Insecticides les plus vendus dans le monde, les néonics sont considérés par plusieurs comme l’ennemi numéro 1.
Alors que Santé Canada reconnaît que l’utilisation des néonicotinoïdes favorise le déclin des abeilles, le ministère de l’Environnement du Québec a accordé récemment une dérogation aux agronomes pour prescrire des semences de maïs enrobées de néonicotinoïdes.
APILAC
Pour Peter Keating, apiculteur depuis près de 50 ans, la situation est inquiétante.
« C’est plein de pesticides! Depuis la Seconde Guerre mondiale, tous les agriculteurs ont arrosé partout, partout! Ils ont analysé des fruits et légumes biologiques, et ils en ont trouvé dedans. Selon moi, il faut arrêter d’empoisonner tout le monde. »
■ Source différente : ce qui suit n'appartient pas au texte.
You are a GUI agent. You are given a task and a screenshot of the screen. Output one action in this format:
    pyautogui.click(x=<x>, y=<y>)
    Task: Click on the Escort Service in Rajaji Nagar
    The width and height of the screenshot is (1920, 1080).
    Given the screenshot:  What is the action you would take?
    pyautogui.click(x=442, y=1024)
« Je n’ai jamais été d’accord avec les pesticides. Même si je respecte le cahier de charge du biologique, je ne suis pas accrédité. Le problème est qu’il faut que toutes les fleurs autour soient biologiques aussi .»
Il croit que l’on aurait tout avantage à revenir à une agriculture plus traditionnelle, comme celle pratiquée en Afrique.
« Je trouve que le système d’agriculture là-bas est basé sur l’ancien système: une production locale qui est ensuite vendue au marché. C’est beaucoup plus durable qu’ici. Par contre, on ne peut pas retourner en arrière et demander ça aux agriculteurs, d’abandonner leur gros tracteur pour un cheval! »
Fédération des apiculteurs du Québec
Selon Julie Fontaine, présidente du comité des pesticides au sein de la Fédération des apiculteurs du Québec, l’utilisation de pesticides de manière préventive au moment du semis est très problématique.
« Ça fait 15 ans que l’on travaille là-dessus et ça fait 15 ans qu’on dit la même chose : qu’il faut réduire l’utilisation des pesticides. 96% des enrobages de pesticides ne sont pas nécessaires, et ça fait 15 ans qu’on demande aux semenciers d’offrir une alternative.»